To be honest, I was surprised it hasn’t been done before. When I started my lab I wanted to use Nothobranchius Furzeri and characterize it as a model as much as I could. And I did that, with the whole genome sequencing and the generation of transgenic fish. Studying the microbiota came to my mind right after that, simply because aging is for sure related to metabolism and thus to the microbiota, and I thought we had a perfect model to study this.
6) Plenty of studies in the last few years tell us about some sort of correlations between microbiota and autism, depression, metabolic disorders, neurodegenerarive disorders. Everything is very intriguing, but how do you think this research field will evolve? Are you optimistic about that or do you think there is a better approach scientists should have, to explain mechanisms beyond correlations?
I am very optimistic, because the track is very low. There are many studies, many correlations, but few mechanistic works indeed, as you said. The main problem is that between individuals there is a huge variety in microbiota. Even under controlled conditions like in a laboratory there is still a lot of difference in the microbial composition. But it is important to underline that designated groups of bacteria in the organism can have similar biochemical functions, even in different tissues. This kind of meta-studies should be used more often to address our scientific questions about microbiota. And in the end I believe there is still a lot to know about microbiota, which is not only bacteria but also fungi, archaea, viruses and others bugs. So, there is plenty of work we can all do to discover more.
7) How does the microbiota act in so many different systems of one unique organism? Which molecules do you think might play a crucial role in this complex situation? In your talk you said that most of what you see in gene expression changes related to aging are in the extra-cellular matrix components. Do you think this could also be possible for the other cases?
I don’t know. What it seems is that the extra-cellular matrix has a signature of different microbial components and aging-related markers. In particular what we saw is that in our fish the gut microbiome shows physiological levels of fibrotic markers, but I have not a clear idea of what this means, yet. We need to check other tissues in addition to the gut, like the liver, the hearth, etc. and go deeper in the analysis.
8) You showed us how you used NGS for microbiota sequencing. What do you think about the increased use of these techniques (such as RNA-seq, other NGS techniques ecc…)for research? Can NGS be defined as the “new frontier” of biology?
Well, I think it’s already.
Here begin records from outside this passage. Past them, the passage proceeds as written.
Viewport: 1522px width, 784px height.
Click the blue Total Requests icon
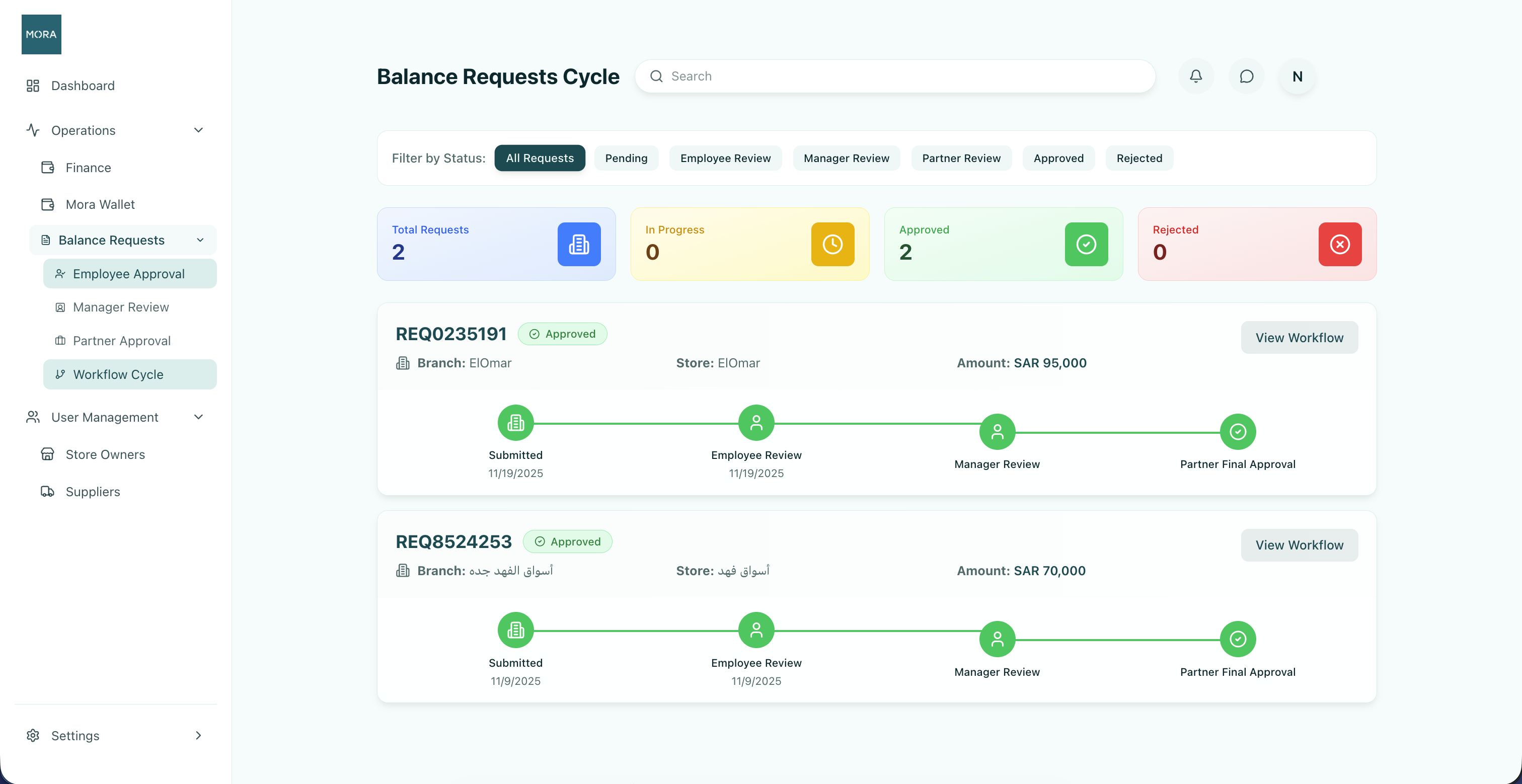point(579,244)
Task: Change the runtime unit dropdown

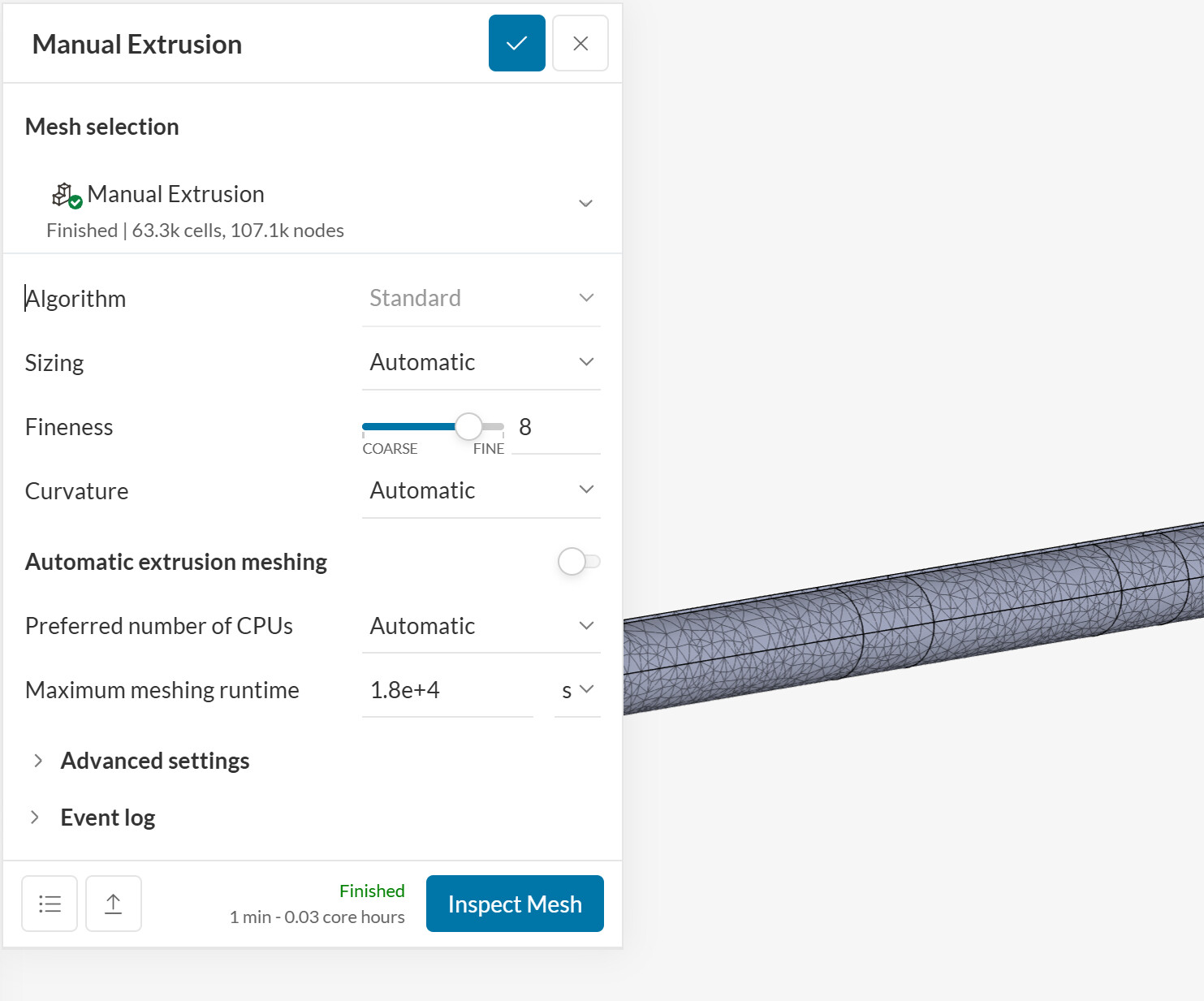Action: [577, 690]
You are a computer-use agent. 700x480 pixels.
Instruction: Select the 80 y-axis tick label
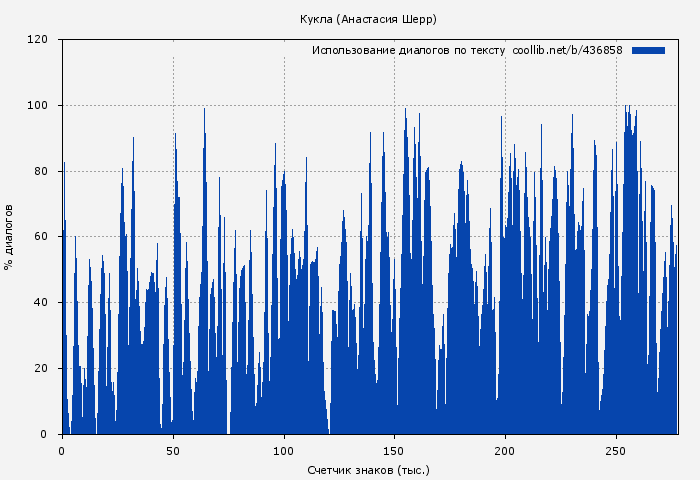(x=41, y=171)
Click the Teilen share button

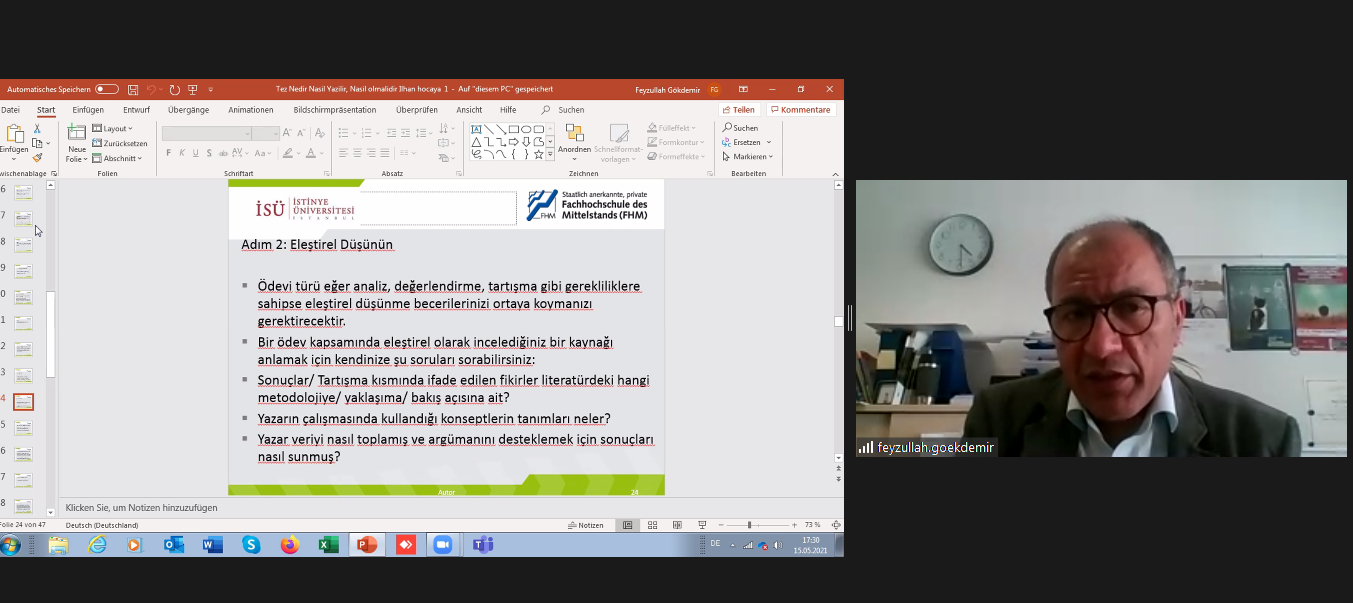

I mean, it went from expensive machines to cheap and high-productive mechanisms, the first ones full of errors and the last ones with an improvement in coverage and quality of the final data. At the same time the development of new and advanced statistical methods for the analysis of these data and the filtering of errors helped the improvement of these new scientific processes, but we need high coverage to make these mechanisms work, because only high quantity of initial data allow a subsequent high quality of the results.
9)Will computational approaches (such as bioinformatics) replace “wet-lab” metodologies in the future in your opinion?
I think that, you know, with data analysis you can make predictions, or confirm results that were already published; there’s a lot of high-quality data from different laboratories that can be analysed. Also literature is very important: there are people nowadays that work on the extraction of literature information through the construction of algorhytms, and I think this “literature mining” it’s a necessary source of information to make connections among different results. So I think that we are becoming more and more computational but at the end if you are a biologist you need wet-lab methods.
10) What advice would you give to PhD students? How to combine success and passion in science?
I think that if you are truly passionate you’ll find your way, and if you are not you should think about what you want to do, without forcing yourself to do something you dislike.